Forum Umwelt & Entwicklung - Rundbrief 3/2016
Völlig losgelöst
Lässt sich die EU noch demokratisieren?

Gefahr für Flüsse, Seen und Meere
Fleischboom zu Lasten der Umwelt - neuer Rekord in deutschen Schlachthöfen

Von Katrin Wenz


In den letzten Jahren hat die Bundesregierung den Ausbau Deutschlands als Fleischproduktionsstätte massiv vorangetrieben, auch wenn der Fleischverbrauch hierzulande langsam sinkt. Während 2011 noch 59,7 Kilogramm verzehrt wurden, waren es 2014 58,6 Kilogramm. Trotz des sinkenden Konsums wird die industrielle Fleischproduktion weiter ausgebaut.


Bereits im Januar 2016 wurden nachweislich bundesweit für Schweine mindestens 720.000 und für Geflügel mindestens 10,8 Millionen neue Plätze beantragt und genehmigt. Die Intensivierung wurde vor allem in den Regionen ausgebaut, in denen viel zu viele Tiere gehalten werden und die Grundwasserqualität durch die hohe Nitratbelastung bereits schlecht ist.(1) Deutschland ist mit einer durchschnittlichen Fleischüberproduktion von 20 Prozent innerhalb von 10 Jahren von einem Nettoimporteur zu einem bedeutenden Nettoexporteur geworden. Die Produktionskosten der Erzeuger werden kaum gedeckt und so steigt die Produktion immer weiter. Mit dem Bau neuer Mega-Ställe geht ein trauriger Rekord einher. In den ersten 6 Monaten 2016 wurden knapp 4,1 Millionen Tonnen Fleisch in den gewerblichen Schlachtbetrieben produziert. Im Vergleich zum Vorjahr ist dies ein Zuwachs von 300 Tonnen.

Dramatische Auswirkungen auf die Umwelt

Die große Zahl der Tiere werden in größtenteils intensiv wirtschaftenden Tierhaltungsbetrieben mit importiertem Soja gefüttert. Die Folge: Ein riesiger Nährstoffüberschuss. Jährlich entstehen so 191 Millionen Kubikmeter flüssiger Wirtschaftsdünger - Gülle, die auf viel zu wenig Fläche ausgebracht wird. Überdüngung hat zu einer alarmierend schlechten Wasserqualität in Deutschland geführt. Im Rahmen der geltenden Düngeverordnung werden viele Nährstoffströme nicht gemessen und nicht erfasst. Das Grundwasser in Deutschland ist so stark mit Nitrat belastet, dass der Rat der Sachverständigen für Umweltfragen (SRU) dies als eines der größten ungelösten Umweltprobleme unserer Zeit bezeichnet.

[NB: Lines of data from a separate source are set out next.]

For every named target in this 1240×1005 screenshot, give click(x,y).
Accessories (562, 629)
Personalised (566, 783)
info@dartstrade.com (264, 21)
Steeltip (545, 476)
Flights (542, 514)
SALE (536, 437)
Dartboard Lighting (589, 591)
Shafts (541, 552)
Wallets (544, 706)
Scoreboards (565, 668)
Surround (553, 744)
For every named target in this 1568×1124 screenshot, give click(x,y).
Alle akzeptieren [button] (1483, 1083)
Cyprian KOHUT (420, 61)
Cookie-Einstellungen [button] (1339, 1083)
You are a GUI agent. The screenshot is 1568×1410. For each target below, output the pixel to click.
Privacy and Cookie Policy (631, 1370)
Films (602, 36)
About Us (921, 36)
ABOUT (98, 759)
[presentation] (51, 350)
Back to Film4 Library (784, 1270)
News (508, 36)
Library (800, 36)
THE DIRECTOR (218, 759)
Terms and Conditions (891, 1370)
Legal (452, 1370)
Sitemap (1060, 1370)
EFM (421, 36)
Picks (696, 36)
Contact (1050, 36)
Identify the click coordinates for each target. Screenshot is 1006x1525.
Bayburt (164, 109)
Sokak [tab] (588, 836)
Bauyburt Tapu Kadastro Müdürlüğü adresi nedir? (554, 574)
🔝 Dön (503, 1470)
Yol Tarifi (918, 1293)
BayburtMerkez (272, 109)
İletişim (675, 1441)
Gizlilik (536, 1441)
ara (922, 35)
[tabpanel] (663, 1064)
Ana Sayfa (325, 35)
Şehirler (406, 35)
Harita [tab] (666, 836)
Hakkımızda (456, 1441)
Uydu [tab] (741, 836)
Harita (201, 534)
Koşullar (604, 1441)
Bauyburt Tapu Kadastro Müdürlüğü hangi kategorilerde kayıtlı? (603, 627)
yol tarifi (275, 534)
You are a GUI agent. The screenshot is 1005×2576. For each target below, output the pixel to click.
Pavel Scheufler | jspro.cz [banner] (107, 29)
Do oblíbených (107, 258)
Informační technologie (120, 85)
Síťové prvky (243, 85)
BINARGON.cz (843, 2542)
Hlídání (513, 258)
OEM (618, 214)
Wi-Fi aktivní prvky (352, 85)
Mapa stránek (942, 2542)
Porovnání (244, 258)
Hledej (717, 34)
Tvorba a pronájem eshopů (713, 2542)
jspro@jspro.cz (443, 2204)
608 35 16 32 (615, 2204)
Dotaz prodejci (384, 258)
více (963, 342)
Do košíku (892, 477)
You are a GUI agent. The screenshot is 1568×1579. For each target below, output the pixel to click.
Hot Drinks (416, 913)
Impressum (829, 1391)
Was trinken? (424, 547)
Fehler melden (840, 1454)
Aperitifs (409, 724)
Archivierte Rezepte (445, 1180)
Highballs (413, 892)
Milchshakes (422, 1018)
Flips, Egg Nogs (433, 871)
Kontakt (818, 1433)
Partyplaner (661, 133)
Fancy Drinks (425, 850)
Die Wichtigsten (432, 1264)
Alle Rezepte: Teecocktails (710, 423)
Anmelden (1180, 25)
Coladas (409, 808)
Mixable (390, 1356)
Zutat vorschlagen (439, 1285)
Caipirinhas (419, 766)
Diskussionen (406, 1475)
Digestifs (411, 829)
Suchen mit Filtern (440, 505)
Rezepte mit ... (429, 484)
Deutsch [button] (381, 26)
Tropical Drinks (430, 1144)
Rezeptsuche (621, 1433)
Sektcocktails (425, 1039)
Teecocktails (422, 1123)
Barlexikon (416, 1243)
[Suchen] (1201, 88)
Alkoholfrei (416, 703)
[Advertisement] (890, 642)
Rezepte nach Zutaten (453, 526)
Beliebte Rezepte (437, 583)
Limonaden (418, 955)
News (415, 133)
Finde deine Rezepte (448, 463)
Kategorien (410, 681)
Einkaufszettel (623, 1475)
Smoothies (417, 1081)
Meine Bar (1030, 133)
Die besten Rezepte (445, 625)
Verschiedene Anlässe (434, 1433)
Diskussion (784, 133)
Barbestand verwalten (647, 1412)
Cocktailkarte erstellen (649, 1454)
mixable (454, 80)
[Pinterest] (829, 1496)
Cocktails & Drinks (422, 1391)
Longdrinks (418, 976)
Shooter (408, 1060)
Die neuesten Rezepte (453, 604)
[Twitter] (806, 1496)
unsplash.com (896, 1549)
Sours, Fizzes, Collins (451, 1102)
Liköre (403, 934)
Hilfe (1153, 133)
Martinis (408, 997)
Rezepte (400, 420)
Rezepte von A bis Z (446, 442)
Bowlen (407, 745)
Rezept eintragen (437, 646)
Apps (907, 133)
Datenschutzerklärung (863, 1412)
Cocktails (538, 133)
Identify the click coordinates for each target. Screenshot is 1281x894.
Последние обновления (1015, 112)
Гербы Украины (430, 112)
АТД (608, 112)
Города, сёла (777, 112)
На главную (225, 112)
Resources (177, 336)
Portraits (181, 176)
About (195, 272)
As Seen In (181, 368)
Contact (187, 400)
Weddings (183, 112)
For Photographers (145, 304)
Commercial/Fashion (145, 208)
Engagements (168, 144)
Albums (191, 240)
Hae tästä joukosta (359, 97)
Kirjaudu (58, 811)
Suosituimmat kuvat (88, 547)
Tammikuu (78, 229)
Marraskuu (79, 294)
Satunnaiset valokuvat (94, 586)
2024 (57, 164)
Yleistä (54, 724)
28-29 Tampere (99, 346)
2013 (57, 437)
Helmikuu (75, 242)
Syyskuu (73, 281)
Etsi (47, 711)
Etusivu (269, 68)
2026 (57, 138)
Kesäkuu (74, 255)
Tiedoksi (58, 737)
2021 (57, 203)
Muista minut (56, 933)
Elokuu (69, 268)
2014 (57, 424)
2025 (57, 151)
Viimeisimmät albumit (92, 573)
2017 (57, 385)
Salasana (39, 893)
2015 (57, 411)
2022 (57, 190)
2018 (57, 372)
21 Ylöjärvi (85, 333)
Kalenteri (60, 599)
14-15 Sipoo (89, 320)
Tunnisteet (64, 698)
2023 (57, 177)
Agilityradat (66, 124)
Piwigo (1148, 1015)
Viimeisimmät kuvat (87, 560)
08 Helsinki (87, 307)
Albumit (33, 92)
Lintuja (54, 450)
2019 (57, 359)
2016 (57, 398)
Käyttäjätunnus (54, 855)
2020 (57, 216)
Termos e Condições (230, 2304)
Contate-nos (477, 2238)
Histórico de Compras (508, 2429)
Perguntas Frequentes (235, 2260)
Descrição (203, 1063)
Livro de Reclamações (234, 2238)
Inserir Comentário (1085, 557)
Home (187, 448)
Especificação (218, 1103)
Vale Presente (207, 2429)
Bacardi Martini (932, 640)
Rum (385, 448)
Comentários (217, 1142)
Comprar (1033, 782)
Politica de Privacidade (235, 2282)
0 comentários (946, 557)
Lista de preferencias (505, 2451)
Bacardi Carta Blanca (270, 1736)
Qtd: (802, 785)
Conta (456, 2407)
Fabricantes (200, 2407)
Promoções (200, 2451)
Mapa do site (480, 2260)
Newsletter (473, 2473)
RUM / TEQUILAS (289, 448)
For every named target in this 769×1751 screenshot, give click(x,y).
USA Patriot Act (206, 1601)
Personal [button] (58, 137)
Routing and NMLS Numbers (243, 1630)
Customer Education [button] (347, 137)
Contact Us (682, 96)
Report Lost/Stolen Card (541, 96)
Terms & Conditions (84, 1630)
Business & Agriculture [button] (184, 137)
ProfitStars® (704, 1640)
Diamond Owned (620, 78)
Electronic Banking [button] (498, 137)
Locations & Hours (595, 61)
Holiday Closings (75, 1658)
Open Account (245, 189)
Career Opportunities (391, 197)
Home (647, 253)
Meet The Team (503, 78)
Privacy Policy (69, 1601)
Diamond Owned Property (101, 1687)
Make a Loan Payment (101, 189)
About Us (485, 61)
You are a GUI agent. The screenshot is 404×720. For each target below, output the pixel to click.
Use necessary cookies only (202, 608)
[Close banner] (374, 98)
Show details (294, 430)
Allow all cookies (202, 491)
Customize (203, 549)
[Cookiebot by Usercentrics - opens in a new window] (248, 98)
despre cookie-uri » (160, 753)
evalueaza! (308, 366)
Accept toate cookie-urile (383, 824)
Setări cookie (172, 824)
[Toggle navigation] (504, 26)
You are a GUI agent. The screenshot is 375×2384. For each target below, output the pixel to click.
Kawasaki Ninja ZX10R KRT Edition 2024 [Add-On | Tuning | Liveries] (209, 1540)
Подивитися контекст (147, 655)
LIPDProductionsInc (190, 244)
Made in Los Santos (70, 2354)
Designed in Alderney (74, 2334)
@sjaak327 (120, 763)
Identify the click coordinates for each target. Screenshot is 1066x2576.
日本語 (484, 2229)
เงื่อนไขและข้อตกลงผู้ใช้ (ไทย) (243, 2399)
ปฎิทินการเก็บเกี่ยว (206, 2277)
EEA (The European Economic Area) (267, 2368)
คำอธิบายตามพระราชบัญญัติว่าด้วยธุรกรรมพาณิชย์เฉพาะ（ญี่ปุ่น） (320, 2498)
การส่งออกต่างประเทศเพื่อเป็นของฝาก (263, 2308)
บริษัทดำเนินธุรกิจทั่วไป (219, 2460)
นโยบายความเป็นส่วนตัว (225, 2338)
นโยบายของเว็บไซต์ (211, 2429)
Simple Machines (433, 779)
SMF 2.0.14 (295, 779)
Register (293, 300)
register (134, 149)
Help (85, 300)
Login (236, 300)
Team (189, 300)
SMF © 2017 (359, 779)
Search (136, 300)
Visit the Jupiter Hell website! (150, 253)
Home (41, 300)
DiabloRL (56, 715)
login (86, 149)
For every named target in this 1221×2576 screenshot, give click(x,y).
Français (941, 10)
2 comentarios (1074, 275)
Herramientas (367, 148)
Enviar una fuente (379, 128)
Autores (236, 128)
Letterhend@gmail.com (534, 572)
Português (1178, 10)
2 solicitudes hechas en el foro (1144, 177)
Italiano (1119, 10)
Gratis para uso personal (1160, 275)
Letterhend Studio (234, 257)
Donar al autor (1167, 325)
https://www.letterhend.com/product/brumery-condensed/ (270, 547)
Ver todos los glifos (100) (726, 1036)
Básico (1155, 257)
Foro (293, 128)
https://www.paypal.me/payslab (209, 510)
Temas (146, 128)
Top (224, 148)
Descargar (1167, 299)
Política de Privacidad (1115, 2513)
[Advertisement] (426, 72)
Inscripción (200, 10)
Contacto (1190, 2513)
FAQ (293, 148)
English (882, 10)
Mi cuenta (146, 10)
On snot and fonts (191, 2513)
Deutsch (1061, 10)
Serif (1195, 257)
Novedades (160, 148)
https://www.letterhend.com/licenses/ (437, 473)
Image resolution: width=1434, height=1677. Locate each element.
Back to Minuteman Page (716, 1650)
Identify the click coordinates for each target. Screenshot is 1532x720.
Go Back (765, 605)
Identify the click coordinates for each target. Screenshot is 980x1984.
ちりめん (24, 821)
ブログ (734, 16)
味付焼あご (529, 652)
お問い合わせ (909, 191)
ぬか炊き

Gewässer und Meere in Gefahr

Zum überhöhten Einsatz von organischem Dünger kommt zusätzlich mineralischer Dünger. Große Mengen an Nährstoffen gelangen durch die Flüsse oder die Luft in die Meere, da die Pflanzen sie nicht aufnehmen können. Die übermäßige Anreicherung von Nährstoffen in Ökosystemen wird als Eutrophierung (Überdüngung) bezeichnet. Sie stellt die Hauptbedrohung für Seen, Flüsse und Meere dar. Eine direkte Konsequenz der Eutrophierung ist das übermäßige Wachstum kleiner einzelliger Algen und schnell wachsender Makroalgen. Algenblüten können zwar auch in einem gesunden Ökosystem vorkommen, doch wird ihr Wachstum durch die Verfügbarkeit von Licht und Nährstoffen reguliert. Die übermäßige Zufuhr von Nährstoffen führt zu häufigeren und stärkeren Blüten von wenigen Arten. Diese erzeugt eine starke Trübung des Wassers, so dass am Boden angesiedelte Pflanzenarten, wie z.B. Seegras, aufgrund von Lichtmangel absterben. Mit dem Verschwinden von Seegraswiesen und Algenwäldern verlieren wir wichtige Habitate vieler Meerestiere. Zusätzlich sondern manche Phytoplanktonarten auch Giftstoffe ab. Bei der Zersetzung sinken die Algenzellen zum Meeresboden, wo sie von Bakterien abgebaut werden. Dieser Prozess verbraucht Sauerstoff im Bodenwasser und verursacht sauerstoffarme oder sauerstofffreie Zonen, sogenannte Tote Zonen, in denen Lebewesen nicht überleben können. Die Küstengewässer der Nordsee und die gesamte Ostsee sind so stark überdüngt, dass eine Erholung der Ökosysteme nur langsam vor sich gehen wird - trotzdem ist die Überdüngung noch immer erlaubt.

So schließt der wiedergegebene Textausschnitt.